Shoulder hydrodilatation is an effective non-surgical treatment for frozen shoulder, yielding favorable outcomes in terms of reduced pain and improved shoulder ROM, both in the short and medium term, compared to physical therapy or corticosteroid injections alone [
9]. Hydrodilatation is a cost-effective procedure that can be performed in outpatient settings, avoiding the risks associated with surgery or radiation exposure. Although the procedure requires skilled technique, the results of our study suggest significant benefits for patients with frozen shoulder at all stages of the condition, especially for those with severe pain, who are likely to experience improvements in shoulder function post-injection.

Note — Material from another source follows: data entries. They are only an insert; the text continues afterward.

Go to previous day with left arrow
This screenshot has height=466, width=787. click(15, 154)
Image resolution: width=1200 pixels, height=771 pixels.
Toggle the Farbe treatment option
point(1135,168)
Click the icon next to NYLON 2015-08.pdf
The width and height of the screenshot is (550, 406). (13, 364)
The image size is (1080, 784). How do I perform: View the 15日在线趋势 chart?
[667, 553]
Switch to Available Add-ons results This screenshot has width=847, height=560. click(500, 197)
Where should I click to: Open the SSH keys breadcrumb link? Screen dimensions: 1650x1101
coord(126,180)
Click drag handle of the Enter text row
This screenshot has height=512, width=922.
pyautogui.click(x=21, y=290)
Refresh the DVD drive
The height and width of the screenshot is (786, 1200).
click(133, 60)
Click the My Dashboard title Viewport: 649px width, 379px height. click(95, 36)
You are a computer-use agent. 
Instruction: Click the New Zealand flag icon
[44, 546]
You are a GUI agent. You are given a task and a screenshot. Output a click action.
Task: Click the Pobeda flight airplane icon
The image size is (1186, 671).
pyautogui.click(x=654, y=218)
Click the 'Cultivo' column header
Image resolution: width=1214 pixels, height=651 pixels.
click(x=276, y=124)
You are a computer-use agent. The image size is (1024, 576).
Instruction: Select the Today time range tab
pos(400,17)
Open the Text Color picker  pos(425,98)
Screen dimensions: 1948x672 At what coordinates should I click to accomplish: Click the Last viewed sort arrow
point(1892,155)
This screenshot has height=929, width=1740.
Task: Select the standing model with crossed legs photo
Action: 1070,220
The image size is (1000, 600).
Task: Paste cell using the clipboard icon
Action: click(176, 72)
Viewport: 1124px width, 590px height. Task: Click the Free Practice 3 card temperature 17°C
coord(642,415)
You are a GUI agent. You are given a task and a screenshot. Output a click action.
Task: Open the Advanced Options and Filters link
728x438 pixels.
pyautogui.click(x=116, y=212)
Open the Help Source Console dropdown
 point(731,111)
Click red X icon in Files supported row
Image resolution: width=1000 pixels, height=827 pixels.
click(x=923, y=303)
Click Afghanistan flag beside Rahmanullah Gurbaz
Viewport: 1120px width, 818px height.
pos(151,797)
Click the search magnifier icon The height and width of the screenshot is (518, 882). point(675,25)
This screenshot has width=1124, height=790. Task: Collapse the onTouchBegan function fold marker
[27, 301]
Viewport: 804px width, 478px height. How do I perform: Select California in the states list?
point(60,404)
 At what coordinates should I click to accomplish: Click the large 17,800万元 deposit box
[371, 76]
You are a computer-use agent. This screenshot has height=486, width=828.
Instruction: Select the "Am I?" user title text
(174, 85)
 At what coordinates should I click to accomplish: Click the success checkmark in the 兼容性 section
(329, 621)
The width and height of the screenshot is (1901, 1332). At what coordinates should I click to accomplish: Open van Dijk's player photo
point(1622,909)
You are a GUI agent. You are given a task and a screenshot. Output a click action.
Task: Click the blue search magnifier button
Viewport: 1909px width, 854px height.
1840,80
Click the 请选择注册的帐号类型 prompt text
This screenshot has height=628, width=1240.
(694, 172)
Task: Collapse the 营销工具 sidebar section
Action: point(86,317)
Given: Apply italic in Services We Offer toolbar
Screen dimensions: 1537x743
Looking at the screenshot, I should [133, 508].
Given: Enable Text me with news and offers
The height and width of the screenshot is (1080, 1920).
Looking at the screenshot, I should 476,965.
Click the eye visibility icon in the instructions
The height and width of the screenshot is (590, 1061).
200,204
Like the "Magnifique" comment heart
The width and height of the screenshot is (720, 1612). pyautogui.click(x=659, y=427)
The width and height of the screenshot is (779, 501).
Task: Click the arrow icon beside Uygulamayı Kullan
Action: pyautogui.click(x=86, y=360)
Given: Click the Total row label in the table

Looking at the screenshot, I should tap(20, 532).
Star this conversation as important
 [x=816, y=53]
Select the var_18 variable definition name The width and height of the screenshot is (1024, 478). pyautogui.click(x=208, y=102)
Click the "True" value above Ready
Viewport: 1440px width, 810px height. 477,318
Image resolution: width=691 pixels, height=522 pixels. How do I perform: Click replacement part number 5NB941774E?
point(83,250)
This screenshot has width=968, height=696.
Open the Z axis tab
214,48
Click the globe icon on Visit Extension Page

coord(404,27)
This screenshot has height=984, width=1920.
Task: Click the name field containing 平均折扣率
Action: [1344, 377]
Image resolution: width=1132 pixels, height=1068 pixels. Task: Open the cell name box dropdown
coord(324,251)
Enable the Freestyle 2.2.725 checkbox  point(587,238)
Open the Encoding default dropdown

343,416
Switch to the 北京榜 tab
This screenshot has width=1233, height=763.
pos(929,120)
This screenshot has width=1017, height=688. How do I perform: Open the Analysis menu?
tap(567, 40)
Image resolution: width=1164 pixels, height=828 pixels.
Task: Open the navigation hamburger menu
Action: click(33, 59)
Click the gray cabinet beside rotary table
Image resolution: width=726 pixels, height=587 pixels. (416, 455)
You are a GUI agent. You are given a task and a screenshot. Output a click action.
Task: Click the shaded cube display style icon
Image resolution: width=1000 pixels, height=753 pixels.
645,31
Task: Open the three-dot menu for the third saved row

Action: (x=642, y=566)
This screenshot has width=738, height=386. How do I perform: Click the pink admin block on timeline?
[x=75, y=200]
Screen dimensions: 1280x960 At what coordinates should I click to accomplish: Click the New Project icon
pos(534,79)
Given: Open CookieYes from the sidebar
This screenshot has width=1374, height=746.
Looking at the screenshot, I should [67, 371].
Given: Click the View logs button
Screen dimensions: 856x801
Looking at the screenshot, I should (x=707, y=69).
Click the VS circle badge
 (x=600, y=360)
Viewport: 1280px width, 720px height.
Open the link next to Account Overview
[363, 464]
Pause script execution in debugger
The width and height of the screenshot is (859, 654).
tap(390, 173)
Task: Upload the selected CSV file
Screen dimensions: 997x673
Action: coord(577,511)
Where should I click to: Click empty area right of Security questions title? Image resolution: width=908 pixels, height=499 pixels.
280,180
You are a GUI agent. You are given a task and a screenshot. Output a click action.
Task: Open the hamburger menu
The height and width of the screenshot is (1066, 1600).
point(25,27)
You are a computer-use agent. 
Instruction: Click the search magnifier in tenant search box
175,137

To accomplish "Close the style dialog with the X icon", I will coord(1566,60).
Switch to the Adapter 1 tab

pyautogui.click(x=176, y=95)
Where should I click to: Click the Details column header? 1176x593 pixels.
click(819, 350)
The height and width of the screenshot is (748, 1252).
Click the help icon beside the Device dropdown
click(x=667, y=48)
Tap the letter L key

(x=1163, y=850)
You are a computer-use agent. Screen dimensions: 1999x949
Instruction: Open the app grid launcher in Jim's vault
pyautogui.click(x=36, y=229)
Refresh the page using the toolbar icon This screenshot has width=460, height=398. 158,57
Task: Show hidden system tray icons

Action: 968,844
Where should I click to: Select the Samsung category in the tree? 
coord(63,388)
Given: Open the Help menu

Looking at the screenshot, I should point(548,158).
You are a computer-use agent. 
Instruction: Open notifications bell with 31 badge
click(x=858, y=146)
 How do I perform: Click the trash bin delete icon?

Notably, our study specifically investigates the posterior approach technique, with specific volume and substance used during capsular distension. Prior studies have reported injection volumes ranging from 18 to 47 mL, with higher volumes intended to induce capsular rupture, a strategy associated with inferior clinical outcomes compared to capsule-preserving techniques [
25,
26]. The mean volume employed in capsule-preserving hydraulic distension for adhesive capsulitis is approximately 25 mL [
5]. Additionally, the choice of injectate is a critical determinant of therapeutic efficacy. Triamcinolone has been shown to reduce steroid flare reactions by more than fivefold and to yield significantly superior 6-month outcomes compared to methylprednisolone acetate [
27].
There were several limitations in this study. First, not all participants underwent diagnostic imaging beyond ultrasound screening to exclude rotator cuff tears. Second, the observational prospective design may be subject to unmeasured confounding factors. Third, we did not examine procedural variations, such as the needle approach, the volume or type of injected substance, and capsular endpoint, which could have influenced the outcomes [
5,
28]. Fourth, only short-term effects were evaluated. Longer follow-up could offer deeper insights into the natural course of the disease, which often improves spontaneously over time. Finally, the initial assumption used in the sample size calculation may have been overly optimistic regarding the difference in efficacy between early and late intervention groups. A larger sample size in future studies may help to better identify factors associated with changes in functional outcomes following shoulder hydrodilatation. Future research should involve larger cohorts and long-term follow-up to more accurately assess treatment efficacy and clarify potential differences.